CVPR 2018  ·  Akash Bapat, True Price, Jan-Michael Frahm ·

Traditionally, camera-based tracking approaches have treated rolling shutter and radial distortion as imaging artifacts that have to be overcome and corrected for in order to apply standard camera models and scene reconstruction methods. In this paper, we introduce a novel multi-camera tracking approach that for the first time jointly leverages the information introduced by rolling shutter and radial distortion as a feature to achieve superior performance with respect to high-frequency camera pose estimation. In particular, our system is capable of attaining high tracking rates that were previously unachievable.
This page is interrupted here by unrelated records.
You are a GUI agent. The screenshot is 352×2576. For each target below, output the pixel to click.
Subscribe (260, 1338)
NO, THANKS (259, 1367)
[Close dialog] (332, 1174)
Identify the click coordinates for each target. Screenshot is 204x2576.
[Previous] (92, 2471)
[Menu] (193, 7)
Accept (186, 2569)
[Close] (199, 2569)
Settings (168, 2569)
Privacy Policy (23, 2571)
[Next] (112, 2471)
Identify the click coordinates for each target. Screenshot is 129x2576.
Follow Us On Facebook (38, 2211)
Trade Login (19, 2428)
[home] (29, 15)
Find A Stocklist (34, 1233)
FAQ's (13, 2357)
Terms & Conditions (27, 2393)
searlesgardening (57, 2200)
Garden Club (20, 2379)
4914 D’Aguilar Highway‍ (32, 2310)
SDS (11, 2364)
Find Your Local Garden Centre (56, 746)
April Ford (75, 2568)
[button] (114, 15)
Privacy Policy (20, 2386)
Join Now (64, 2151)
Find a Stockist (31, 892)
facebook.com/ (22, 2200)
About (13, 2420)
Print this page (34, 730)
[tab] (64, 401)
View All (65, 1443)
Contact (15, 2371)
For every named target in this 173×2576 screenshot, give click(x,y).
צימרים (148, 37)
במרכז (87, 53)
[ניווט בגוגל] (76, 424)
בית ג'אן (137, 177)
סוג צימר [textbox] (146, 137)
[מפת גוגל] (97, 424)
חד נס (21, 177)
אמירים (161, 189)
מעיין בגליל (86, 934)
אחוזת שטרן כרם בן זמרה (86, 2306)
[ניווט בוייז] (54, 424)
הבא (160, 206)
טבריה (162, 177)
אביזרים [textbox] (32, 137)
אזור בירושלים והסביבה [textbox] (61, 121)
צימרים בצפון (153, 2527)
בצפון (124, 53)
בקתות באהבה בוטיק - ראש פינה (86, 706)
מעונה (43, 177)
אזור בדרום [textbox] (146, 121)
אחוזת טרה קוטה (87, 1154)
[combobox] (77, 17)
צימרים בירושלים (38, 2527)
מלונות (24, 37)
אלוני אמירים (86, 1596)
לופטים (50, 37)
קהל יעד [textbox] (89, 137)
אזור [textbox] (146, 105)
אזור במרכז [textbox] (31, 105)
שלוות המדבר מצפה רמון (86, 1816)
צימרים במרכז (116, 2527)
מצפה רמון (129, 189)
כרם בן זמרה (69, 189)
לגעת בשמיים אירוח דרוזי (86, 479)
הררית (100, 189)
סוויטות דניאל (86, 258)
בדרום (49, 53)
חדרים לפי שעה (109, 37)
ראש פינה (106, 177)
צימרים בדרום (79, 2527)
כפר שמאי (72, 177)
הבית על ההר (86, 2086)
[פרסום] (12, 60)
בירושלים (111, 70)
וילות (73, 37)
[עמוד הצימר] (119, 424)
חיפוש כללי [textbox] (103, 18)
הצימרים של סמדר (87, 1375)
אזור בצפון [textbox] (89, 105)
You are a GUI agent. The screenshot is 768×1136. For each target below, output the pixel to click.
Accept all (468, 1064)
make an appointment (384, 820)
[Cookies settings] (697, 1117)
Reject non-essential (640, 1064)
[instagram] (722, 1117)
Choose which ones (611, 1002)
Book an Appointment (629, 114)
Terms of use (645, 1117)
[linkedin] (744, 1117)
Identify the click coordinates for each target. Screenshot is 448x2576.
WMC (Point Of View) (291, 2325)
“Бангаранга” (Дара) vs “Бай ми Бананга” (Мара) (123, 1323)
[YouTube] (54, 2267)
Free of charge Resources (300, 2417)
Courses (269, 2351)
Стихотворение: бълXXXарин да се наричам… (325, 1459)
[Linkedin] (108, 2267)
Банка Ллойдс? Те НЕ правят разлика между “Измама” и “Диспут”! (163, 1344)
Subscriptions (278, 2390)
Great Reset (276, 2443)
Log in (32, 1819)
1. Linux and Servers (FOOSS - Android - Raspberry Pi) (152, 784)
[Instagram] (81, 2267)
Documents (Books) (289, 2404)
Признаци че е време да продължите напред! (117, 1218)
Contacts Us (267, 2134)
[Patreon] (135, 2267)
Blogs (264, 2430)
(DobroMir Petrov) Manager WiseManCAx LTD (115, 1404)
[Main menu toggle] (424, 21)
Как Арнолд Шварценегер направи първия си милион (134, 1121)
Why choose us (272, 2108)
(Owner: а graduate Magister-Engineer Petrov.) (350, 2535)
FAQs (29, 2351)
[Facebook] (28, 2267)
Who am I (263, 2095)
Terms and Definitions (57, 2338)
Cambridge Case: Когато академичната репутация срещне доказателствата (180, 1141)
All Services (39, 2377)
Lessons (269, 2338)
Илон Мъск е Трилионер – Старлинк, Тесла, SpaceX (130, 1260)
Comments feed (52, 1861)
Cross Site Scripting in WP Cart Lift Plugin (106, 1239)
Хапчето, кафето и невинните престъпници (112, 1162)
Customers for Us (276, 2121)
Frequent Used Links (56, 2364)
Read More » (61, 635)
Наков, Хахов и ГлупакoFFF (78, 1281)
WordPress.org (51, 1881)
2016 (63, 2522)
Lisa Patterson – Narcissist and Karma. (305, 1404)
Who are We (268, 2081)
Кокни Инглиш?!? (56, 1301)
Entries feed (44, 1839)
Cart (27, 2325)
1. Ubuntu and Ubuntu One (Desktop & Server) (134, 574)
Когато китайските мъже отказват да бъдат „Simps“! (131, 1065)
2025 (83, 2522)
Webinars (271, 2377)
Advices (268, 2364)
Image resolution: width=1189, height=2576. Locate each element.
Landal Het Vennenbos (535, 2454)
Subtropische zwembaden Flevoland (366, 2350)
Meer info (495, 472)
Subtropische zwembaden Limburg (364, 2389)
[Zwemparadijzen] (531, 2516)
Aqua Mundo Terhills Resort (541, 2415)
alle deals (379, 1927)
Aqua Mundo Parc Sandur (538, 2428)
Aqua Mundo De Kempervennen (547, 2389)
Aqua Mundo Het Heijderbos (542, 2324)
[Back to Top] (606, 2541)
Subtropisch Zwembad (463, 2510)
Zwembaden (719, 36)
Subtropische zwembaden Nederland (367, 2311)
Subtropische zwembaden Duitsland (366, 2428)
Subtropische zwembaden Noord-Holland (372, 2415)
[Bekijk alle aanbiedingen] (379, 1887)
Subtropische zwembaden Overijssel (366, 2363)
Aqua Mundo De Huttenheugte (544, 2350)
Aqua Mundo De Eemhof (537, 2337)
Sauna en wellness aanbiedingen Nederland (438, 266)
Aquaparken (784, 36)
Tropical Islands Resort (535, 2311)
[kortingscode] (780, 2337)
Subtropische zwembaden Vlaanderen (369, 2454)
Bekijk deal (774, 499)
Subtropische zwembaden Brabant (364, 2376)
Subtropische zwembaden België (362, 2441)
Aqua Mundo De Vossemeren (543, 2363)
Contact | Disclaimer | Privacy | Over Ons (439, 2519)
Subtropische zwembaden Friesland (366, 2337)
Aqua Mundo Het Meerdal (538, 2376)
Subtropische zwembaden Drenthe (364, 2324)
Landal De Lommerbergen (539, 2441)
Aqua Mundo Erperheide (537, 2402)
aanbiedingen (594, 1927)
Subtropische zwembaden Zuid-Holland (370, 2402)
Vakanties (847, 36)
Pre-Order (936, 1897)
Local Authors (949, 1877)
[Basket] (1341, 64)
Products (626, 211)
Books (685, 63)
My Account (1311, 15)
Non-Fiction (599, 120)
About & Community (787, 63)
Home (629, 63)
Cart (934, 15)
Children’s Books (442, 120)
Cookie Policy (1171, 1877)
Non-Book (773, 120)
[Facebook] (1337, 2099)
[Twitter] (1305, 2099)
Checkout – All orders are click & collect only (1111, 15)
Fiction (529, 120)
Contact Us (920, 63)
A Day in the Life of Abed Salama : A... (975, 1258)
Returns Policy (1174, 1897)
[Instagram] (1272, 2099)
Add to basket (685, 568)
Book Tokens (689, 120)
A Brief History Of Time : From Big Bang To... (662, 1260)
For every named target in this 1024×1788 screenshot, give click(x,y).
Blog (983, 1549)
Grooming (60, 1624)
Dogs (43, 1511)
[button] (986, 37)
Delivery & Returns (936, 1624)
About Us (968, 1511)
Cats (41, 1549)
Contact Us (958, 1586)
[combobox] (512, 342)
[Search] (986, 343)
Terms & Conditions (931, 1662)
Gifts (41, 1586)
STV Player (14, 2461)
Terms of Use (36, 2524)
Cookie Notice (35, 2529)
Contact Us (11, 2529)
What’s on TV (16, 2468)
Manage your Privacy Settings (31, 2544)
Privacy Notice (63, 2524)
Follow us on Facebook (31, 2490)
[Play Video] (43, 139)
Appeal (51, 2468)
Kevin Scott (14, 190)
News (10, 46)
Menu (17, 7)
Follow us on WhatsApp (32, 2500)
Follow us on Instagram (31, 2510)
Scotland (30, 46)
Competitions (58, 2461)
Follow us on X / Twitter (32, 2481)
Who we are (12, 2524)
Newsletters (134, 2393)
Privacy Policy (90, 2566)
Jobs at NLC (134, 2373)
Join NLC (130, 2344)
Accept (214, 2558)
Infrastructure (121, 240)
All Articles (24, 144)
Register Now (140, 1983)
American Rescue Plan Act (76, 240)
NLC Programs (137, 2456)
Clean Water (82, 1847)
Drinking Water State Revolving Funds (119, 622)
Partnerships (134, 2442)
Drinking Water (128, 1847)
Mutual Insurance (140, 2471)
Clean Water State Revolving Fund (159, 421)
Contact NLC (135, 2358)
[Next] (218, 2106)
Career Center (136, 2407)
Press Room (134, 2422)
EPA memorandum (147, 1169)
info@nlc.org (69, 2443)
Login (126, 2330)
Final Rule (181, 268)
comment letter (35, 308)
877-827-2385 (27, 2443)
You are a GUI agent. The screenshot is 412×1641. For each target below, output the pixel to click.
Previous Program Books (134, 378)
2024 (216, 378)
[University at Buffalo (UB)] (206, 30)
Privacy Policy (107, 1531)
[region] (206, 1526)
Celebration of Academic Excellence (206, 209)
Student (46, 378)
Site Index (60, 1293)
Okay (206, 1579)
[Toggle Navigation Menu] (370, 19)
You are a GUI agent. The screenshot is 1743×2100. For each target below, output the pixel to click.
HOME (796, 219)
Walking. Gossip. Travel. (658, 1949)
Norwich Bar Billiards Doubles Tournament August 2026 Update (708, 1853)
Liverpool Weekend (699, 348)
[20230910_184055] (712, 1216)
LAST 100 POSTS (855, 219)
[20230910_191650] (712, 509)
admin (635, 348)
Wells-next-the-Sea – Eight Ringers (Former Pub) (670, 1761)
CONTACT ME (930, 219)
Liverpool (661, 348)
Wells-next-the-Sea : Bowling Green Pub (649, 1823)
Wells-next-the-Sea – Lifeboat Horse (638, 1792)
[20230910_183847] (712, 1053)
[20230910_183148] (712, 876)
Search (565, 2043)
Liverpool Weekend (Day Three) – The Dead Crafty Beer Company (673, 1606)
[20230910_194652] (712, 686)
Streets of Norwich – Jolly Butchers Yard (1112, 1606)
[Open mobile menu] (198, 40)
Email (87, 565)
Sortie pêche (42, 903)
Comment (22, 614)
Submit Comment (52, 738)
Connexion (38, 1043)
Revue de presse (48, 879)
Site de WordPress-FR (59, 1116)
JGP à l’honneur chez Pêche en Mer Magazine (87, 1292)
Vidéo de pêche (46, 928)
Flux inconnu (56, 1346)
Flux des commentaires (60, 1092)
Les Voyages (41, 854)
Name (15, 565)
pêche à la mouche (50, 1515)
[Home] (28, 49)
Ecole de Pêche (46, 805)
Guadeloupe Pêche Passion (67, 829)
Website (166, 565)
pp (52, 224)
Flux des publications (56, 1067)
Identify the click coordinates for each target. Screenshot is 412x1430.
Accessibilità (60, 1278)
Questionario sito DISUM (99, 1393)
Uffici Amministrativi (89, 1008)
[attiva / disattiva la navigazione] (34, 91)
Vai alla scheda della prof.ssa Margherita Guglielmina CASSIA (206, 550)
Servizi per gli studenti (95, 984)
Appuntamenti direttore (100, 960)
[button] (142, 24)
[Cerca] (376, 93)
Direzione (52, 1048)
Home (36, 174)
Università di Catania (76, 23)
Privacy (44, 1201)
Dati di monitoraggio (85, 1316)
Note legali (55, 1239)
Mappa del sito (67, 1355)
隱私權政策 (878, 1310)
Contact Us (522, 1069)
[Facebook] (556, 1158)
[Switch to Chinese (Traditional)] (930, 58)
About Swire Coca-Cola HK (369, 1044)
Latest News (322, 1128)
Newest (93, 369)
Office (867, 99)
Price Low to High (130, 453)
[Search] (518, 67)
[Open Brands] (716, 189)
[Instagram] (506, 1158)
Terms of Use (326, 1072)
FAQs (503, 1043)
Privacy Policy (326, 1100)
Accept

Our approach explicitly leverages rolling shutter capture and radial distortion to process individual rows, rather than entire image frames, for accurate camera motion estimation. We estimate a per-row 6 DoF pose of a rolling shutter camera by tracking multiple points on a radially distorted row whose rays span a curved surface in 3D space. Although tracking systems for rolling shutter cameras exist, we are the first to leverage radial distortion to measure a per-row pose -- enabling us to use less than half the number of cameras required by the previous state of the art. We validate our system on both synthetic and real imagery.